1. Introduction

XHTML (eXtensible HyperText Markup Language) is a family of current and future, XML based, document types and modules, that reproduce, subset, and extend HTML 4.

XHTML 1.0 is the first document type in the XHTML family and it is a reformulation of the three HTML 4 document types (strict, transitional and frameset) as applications of XML 1.0.

In matter of fact, XHTML springs from the need to reformulate the markup language that lies at the foundation of the World Wide Web. Along the years, HTML has dramatically evolved: first born as a simple language for exchanging technical and scientific documents, along with its growing popularity, it rapidly got fattened up with a multitude of new elements. The vast majority of these elements responded to the need for a more sophisticated visual representation of the document content (fonts, background, alignment, to say nothing about proprietary tags like <blink> or <marquee>), adding nothing to the actual information contained in the document.

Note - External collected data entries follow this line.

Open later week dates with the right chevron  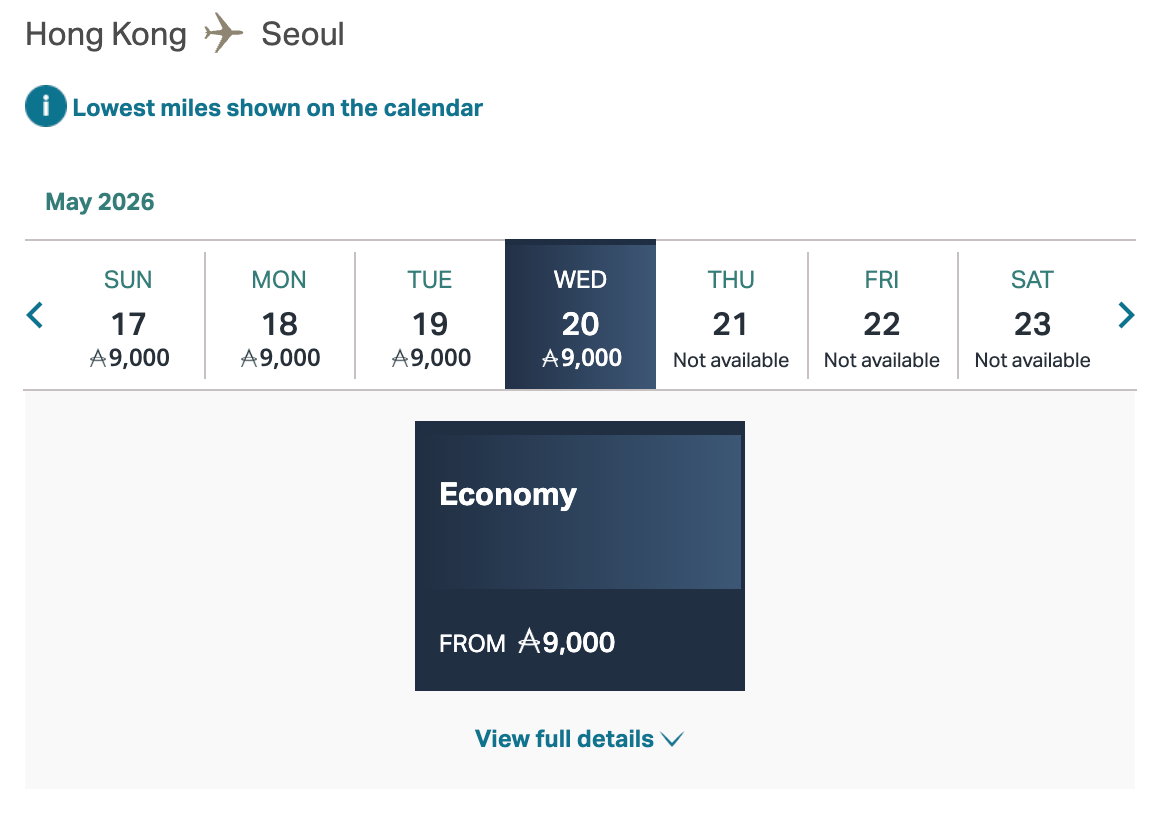[1126, 314]
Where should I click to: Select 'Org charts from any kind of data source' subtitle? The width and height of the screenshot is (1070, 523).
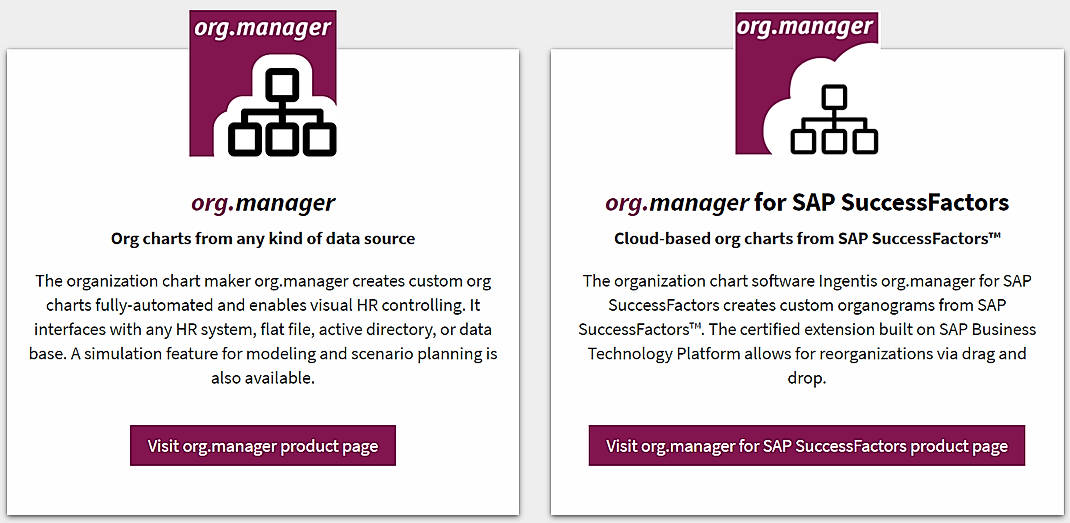click(x=263, y=239)
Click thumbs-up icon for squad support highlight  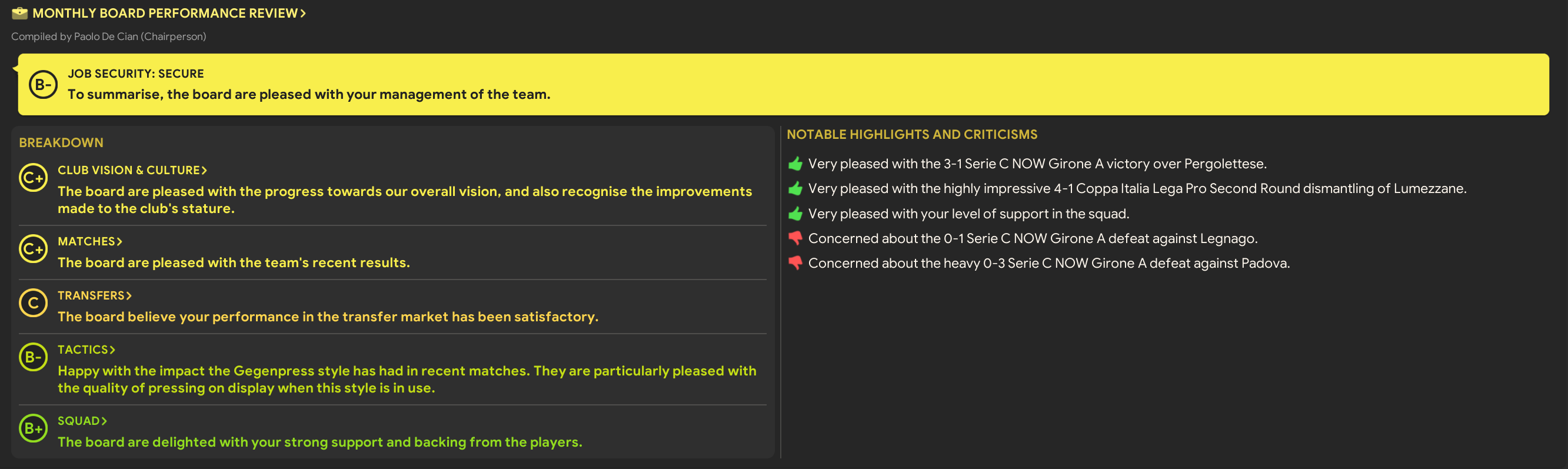(x=795, y=214)
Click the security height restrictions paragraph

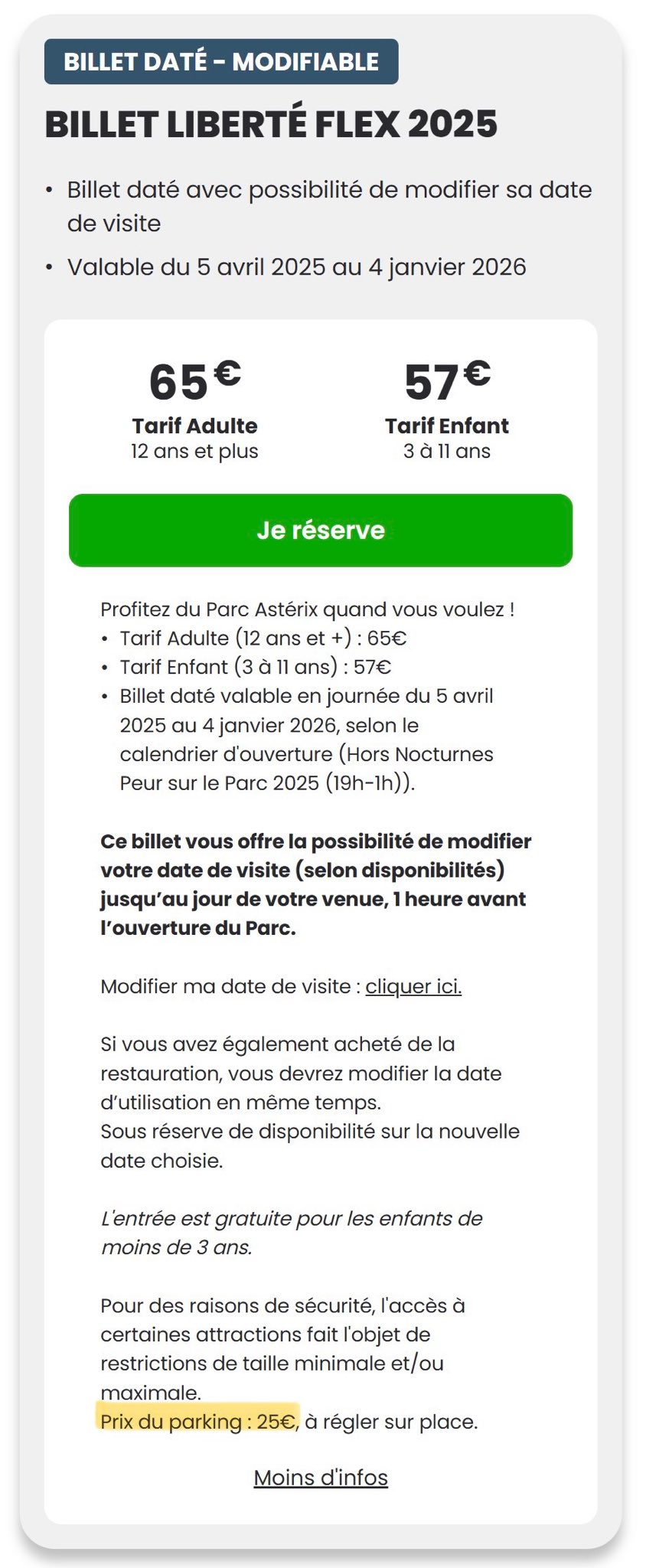[x=282, y=1348]
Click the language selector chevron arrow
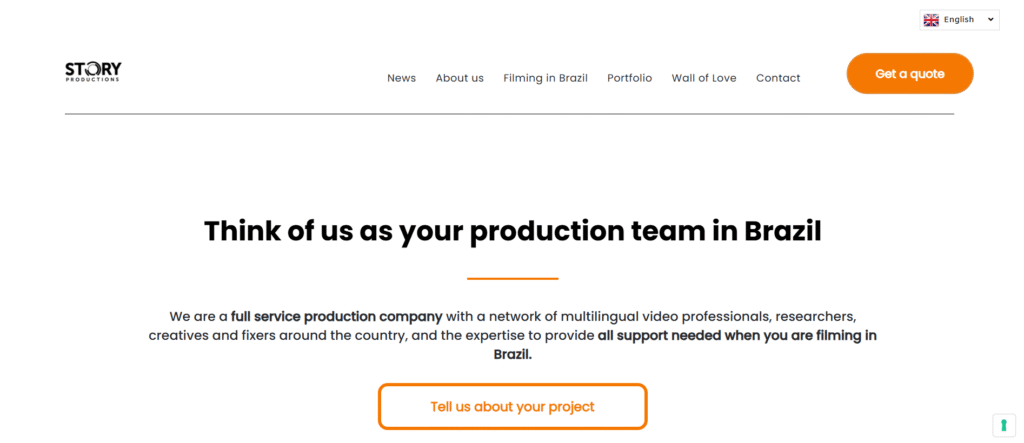This screenshot has height=443, width=1024. [990, 20]
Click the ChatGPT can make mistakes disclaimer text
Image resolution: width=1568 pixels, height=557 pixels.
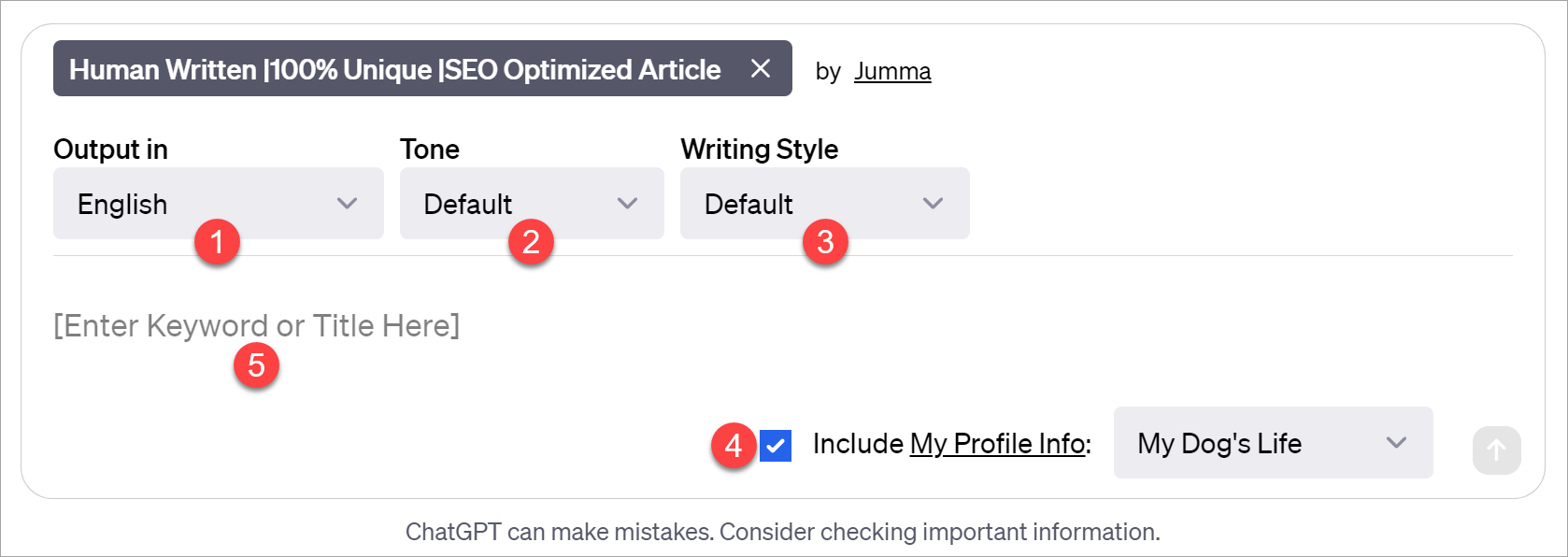click(782, 532)
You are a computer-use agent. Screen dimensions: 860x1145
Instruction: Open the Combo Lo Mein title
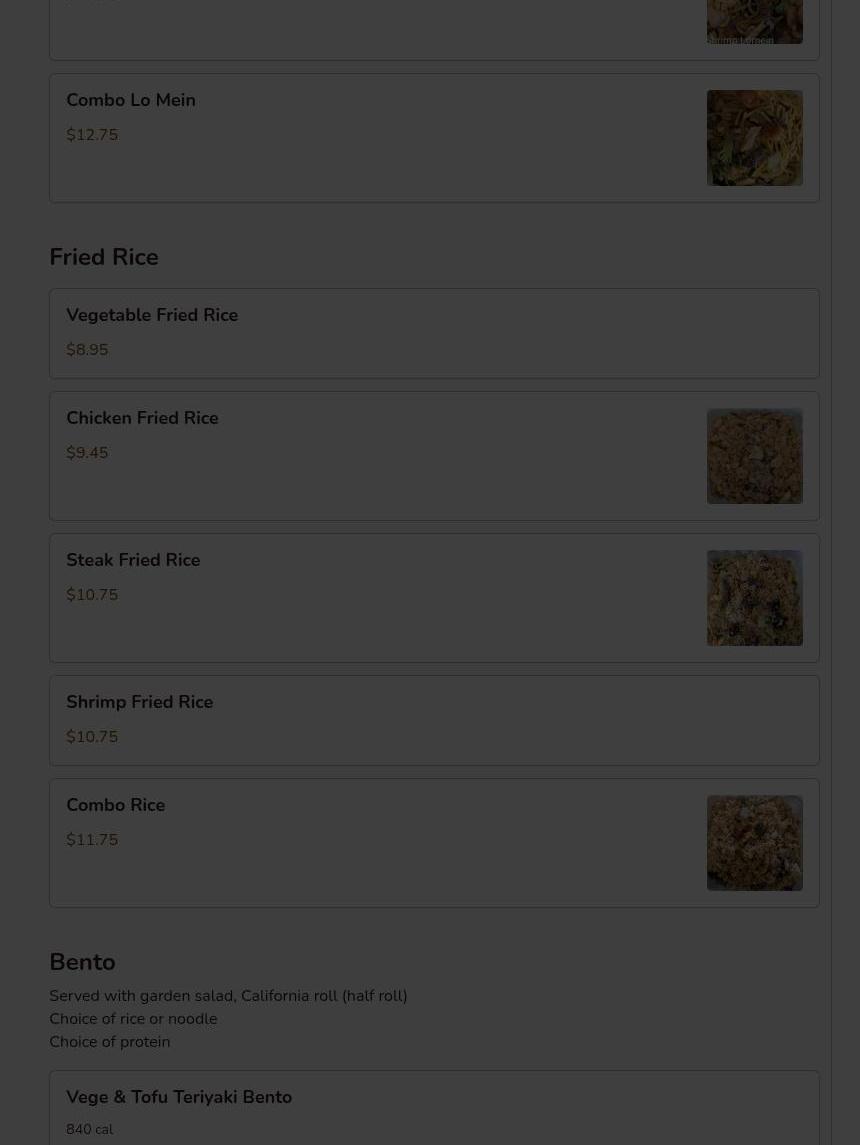coord(131,100)
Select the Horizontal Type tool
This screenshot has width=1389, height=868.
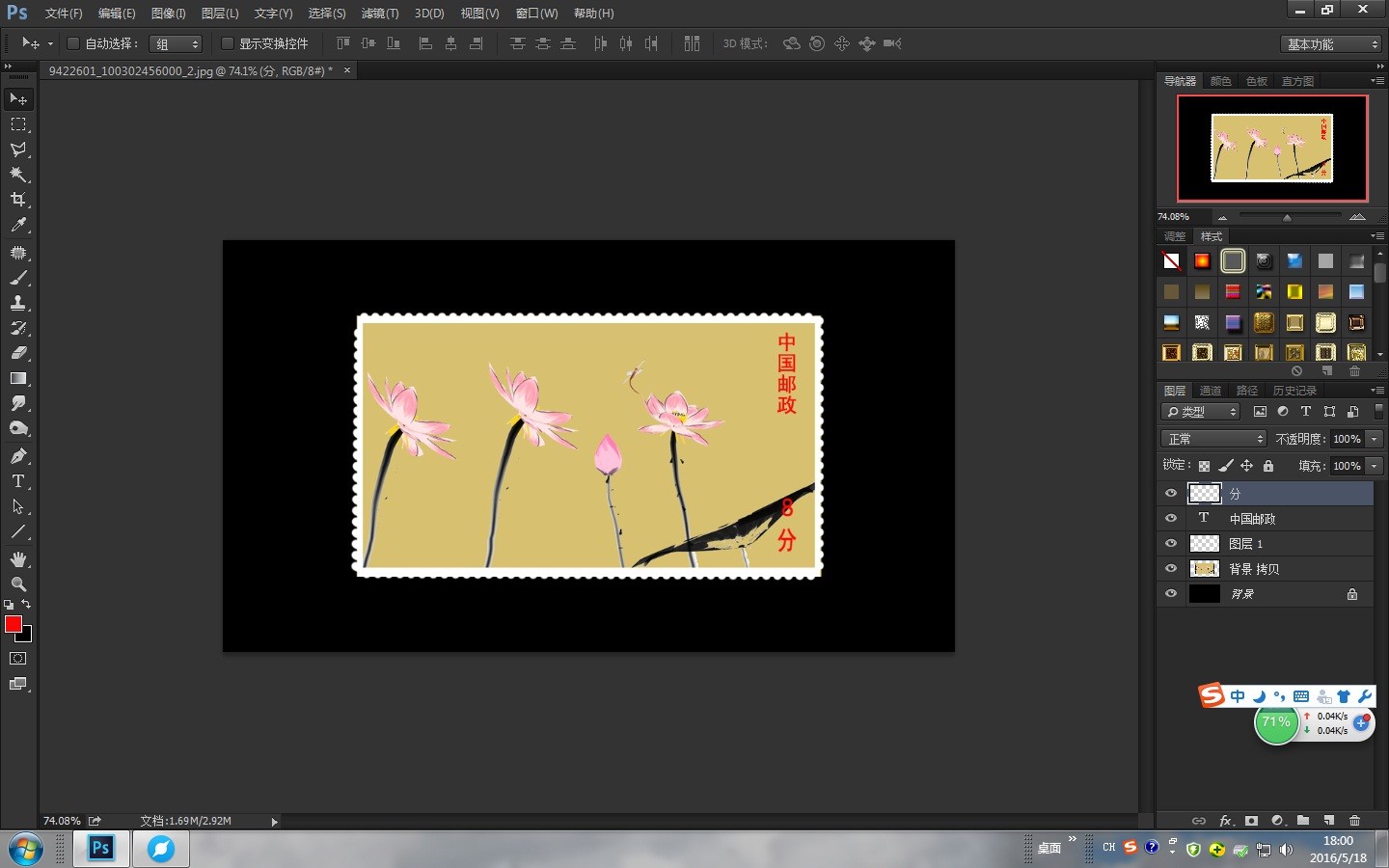pyautogui.click(x=18, y=481)
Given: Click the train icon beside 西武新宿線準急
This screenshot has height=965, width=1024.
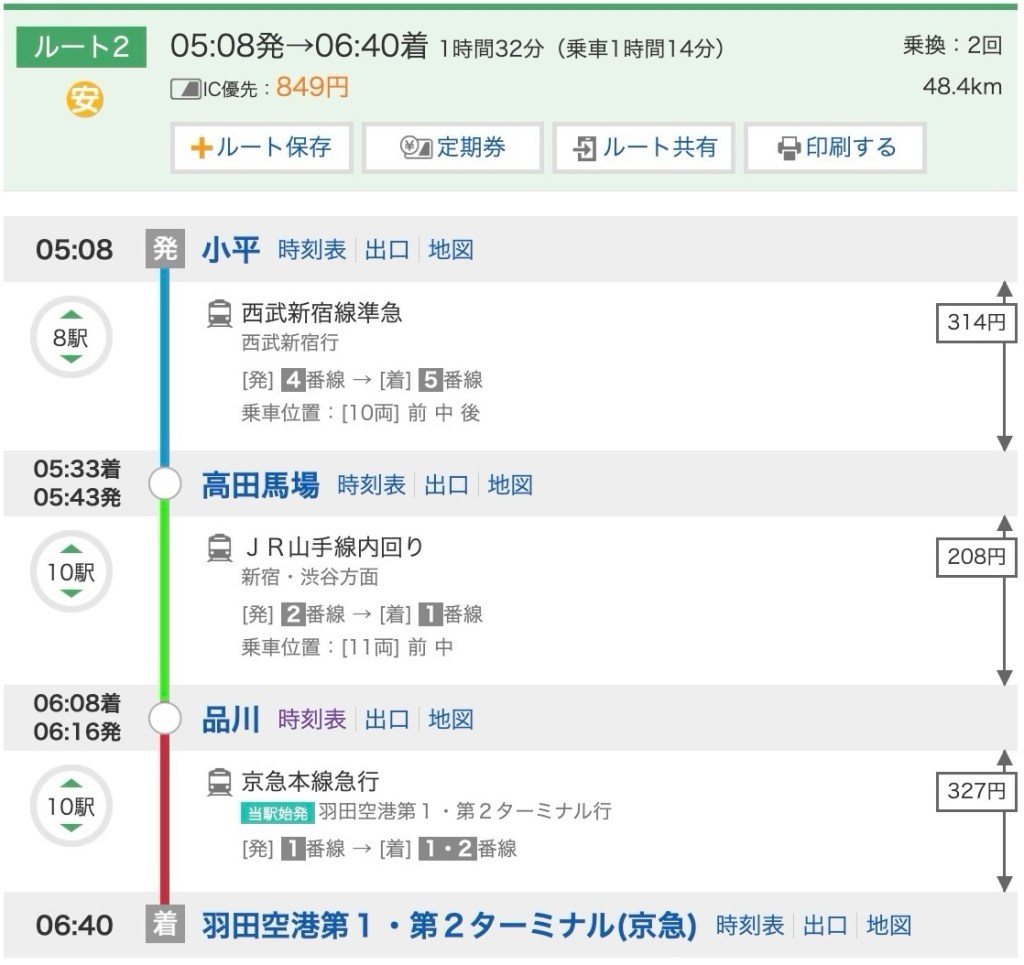Looking at the screenshot, I should point(219,314).
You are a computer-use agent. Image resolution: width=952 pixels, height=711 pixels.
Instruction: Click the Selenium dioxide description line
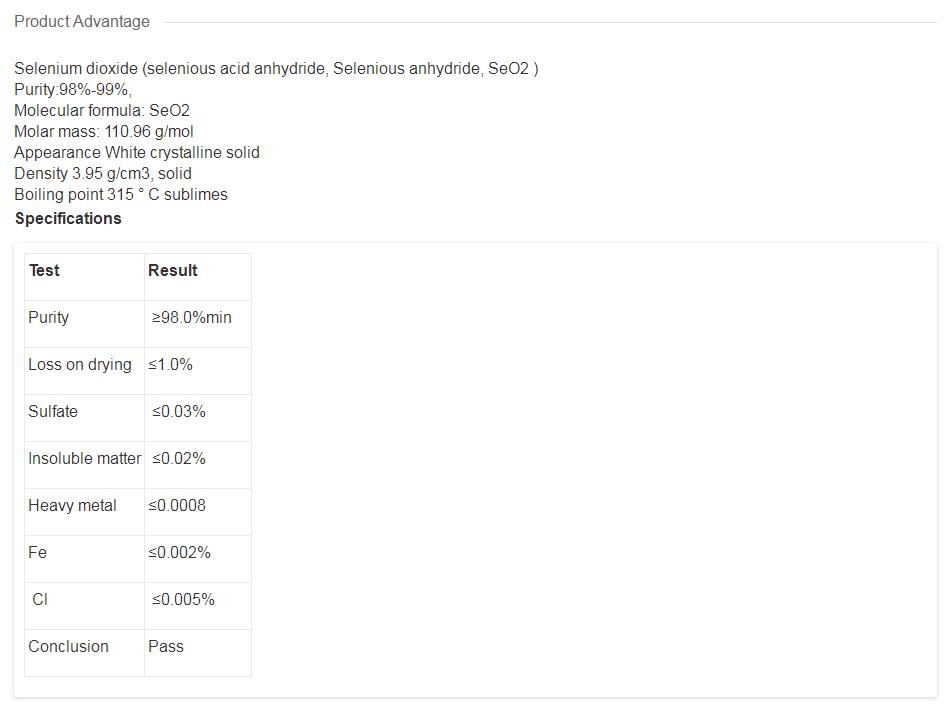(276, 68)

As it could be expected, this "hypertrophic" HTML led to serious interoperability problems among platforms, which still cause sleepless nights for many web developers.

XHTML has the aim to reinstate the separation of logical and visual representation of the document content, fully delegating the visual layout to external tools, such as CSS (Cascading Style Sheets). This approach provides several benefits:

The purpose of this crib sheet is to provide web developers with a very simple, complete and easy-to-refer-to guide to the XHTML 1.0 syntax and help them migrating from HTML 4. XHTML syntax is much stricter than HTML: what so far was a little mistake or omission ignored by any browser, now becomes an out-and-out syntax error. Keeping at hand a complete scheme of which elements can nest in each other or of the legal attributes and values for each element can save you a lot of time.

We won't cover the transitional DTD which has maintained all the HTML elements deprecated by the W3C to make the migration from HTML 4 easier; keeping using those elements would take away much of the benefits of XHTML and would make the future migration to XHTML 1.1 much harder. We will cover frames instead, which, although banned by XHTML 1.1, are sometimes still hard to replace.